Auferlegen eines Ordnungsgeldes im sozialgerichtlichen Verfahren; hinreichende nachträgliche Entschuldigung
Gründe:
I. Die Beschwerde richtet sich gegen das dem Kläger - jetzt Beschwerdeführer - im Verfahren vor dem Sozialgericht Würzburg
zum Aktenzeichen S 10 AL 296/07 auferlegte Ordnungsgeld wegen Nichterscheinens.
Im Hauptsacheverfahren beantragte der Beschwerdeführer, die Entscheidung der Beklagten aufzuheben, dass sein Anspruch auf
Arbeitslosengeld für die Zeit vom 01.07. bis 07.07.2007 ruhe, weil er sich nicht spätestens drei Monate vor Beendigung seines
befristeten Arbeitsverhältnisses arbeitsuchend gemeldet habe. Der Beschwerdeführer vertrat die Meinung, der Beklagten sei
bekannt gewesen, dass das Arbeitsverhältnis bis 30.06.2007 befristet gewesen war. Darüber hinaus habe er das Ende der Beschäftigung
rechtzeitig fernmündlich angezeigt und sich am 02.07.2007 arbeitsuchend gemeldet.

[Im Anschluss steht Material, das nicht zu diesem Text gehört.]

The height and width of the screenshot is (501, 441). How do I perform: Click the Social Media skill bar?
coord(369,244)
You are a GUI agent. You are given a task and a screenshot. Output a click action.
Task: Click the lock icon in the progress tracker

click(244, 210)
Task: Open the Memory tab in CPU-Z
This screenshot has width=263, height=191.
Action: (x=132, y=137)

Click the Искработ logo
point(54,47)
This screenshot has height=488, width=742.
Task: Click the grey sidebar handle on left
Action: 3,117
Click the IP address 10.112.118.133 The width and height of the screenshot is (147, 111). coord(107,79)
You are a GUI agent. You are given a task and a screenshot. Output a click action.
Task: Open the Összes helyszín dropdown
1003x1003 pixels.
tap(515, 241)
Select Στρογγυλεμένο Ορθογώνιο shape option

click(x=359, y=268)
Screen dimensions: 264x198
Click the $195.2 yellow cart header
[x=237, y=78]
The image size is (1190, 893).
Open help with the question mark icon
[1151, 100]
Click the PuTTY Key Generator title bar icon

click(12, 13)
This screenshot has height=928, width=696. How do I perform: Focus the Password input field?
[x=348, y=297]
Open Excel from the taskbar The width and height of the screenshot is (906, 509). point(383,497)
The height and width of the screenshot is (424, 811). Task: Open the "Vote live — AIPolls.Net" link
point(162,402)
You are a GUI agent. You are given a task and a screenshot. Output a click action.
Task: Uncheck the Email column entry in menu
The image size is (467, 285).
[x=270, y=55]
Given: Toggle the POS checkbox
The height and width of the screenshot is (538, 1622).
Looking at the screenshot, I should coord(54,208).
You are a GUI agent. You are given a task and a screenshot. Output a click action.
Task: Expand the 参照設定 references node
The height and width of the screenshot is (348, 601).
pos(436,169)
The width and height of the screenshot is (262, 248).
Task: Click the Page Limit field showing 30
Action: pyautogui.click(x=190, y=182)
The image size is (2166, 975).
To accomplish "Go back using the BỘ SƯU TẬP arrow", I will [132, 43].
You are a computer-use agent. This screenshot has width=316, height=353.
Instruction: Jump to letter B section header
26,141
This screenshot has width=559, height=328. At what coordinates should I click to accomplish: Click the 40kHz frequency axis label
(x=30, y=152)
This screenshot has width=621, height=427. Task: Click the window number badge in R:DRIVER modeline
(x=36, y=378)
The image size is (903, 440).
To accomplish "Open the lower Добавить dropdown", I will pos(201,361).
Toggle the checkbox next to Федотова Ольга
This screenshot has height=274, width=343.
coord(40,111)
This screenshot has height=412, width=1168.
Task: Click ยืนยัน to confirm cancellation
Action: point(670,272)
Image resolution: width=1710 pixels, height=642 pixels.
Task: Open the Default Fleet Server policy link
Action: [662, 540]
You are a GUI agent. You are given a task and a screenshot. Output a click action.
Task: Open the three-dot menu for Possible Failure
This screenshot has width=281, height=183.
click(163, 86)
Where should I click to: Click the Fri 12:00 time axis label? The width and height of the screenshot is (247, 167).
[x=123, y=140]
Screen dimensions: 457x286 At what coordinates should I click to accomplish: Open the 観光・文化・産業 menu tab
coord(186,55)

Das Sozialgericht lud die Beteiligten zum Erörterungstermin auf den 12.11.2008. Die Ladung wurde dem Kläger am 18.10.2008
zugestellt. Der Beschwerdeführer erschien im Termin nicht. Das Sozialgericht setzte gegen ihn Ordnungsgeld von 100,00 EUR
fest, weil er dem Termin unentschuldigt ferngeblieben sei. Der mit Rechtsmittelbelehrung versehene Beschluss wurde dem Beschwerdeführer
mit Postzustellungsurkunde vom 19.11.2008 zugestellt.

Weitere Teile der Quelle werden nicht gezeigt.